Sudan has 'grave concern' from the second filling of Ethiopia's GERD: Irrigation minister

Zeinab El-Gundy , Thursday 7 Jan 2021

In a message to South Africa, Yasser Abbas said the GERD represents a direct threat to Sudan's Roseiers Dam

A file photo of Water flowing through GERD as it undergoes construction works (photo: Reuters)

Sudan's Minister of Irrigation and Water Resources Yasser Abbas has voiced in a message to South Africa on Thursday Khartoum's concerns on Ethiopian announcment that Addis Ababa would go ahead with the second filling of the Grand Ethiopian Renaissance Dam (GERD) in the summer of 2021.

In the statement published by the Sudanese news agency (SUNA), Abbas expressed "his grave concern over the announcement by the Ethiopian minister of irrigation and electricity of his country's intention to proceed with the implementation of the filling for the second year with 13.5 billion cubic metres of water next July without prior notification and without signing an agreement or an exchange of information on the impact of the filling on Sudan's Roseiers Dam."

According to Abbas, the second filling would be "a direct threat to the Roseiers Dam and to the lives of the inhabitants on the banks of the Nile."

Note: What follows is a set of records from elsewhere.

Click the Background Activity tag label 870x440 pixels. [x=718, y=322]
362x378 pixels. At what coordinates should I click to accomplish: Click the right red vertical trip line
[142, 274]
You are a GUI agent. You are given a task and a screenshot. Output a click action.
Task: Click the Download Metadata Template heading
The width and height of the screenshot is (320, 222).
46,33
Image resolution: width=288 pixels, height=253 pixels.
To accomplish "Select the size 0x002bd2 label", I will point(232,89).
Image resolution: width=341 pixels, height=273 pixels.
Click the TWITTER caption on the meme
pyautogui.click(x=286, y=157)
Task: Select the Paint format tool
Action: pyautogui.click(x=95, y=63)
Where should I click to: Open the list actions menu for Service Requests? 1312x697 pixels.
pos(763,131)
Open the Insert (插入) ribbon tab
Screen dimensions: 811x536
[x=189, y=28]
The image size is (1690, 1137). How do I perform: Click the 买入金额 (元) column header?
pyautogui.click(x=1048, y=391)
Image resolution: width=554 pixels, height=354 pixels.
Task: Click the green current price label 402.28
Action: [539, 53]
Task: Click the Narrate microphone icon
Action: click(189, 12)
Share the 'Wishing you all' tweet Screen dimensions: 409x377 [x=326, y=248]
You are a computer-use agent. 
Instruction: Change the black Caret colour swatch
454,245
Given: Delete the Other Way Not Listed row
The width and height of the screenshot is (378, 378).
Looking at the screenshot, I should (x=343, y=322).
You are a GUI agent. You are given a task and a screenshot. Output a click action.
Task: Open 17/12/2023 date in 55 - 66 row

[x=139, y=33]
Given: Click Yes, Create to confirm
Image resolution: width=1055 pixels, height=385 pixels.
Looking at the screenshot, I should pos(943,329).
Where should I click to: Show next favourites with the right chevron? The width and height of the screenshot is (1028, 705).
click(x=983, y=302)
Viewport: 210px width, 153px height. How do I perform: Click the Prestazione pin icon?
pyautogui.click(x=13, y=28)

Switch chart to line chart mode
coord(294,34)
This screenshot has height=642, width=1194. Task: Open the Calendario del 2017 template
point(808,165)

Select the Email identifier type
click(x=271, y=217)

The Sudanese minister has also confirmed that the first filling (5 billion cubic metres of water) caused substantial problems in the water stations in Khartoum.

Both Egypt and Sudan have rejected the unilateral decision by Ethiopia to complete the first filling of the dam without returning back to both countries or reaching a final legal binding agreement on the filling and operating of the dam.

Sudan has been vocal in insisting that the GERD represents a direct threat to its Roseiers Dam.

Nevertheless, Abbas affirmed Sudan’s commitment to continue negotiations on the GERD under the auspices of the African Union (AU) at any time in the event that the methodology used in the negotiations is amended by giving a greater role to experts.

Sudan has pulled out of the latest round of GERD talks after saying it was 'surprised' that the AU has called for the resumption of tripartite negotiations without heeding Khartoum's demands for holding bilateral meetings between the experts and each of the three countries separately to discuss and identify points of difference.

"Sudan cannot bear endless negotiations that do not result in worthy results and solutions," Abbas said.

However, he asserted Sudan's commitment to the initiative of the AU, saying Khartoum awaits the scheduling of bilateral meetings between experts and observers and each country separately before a scheduled 10 January tripartite ministerial meeting.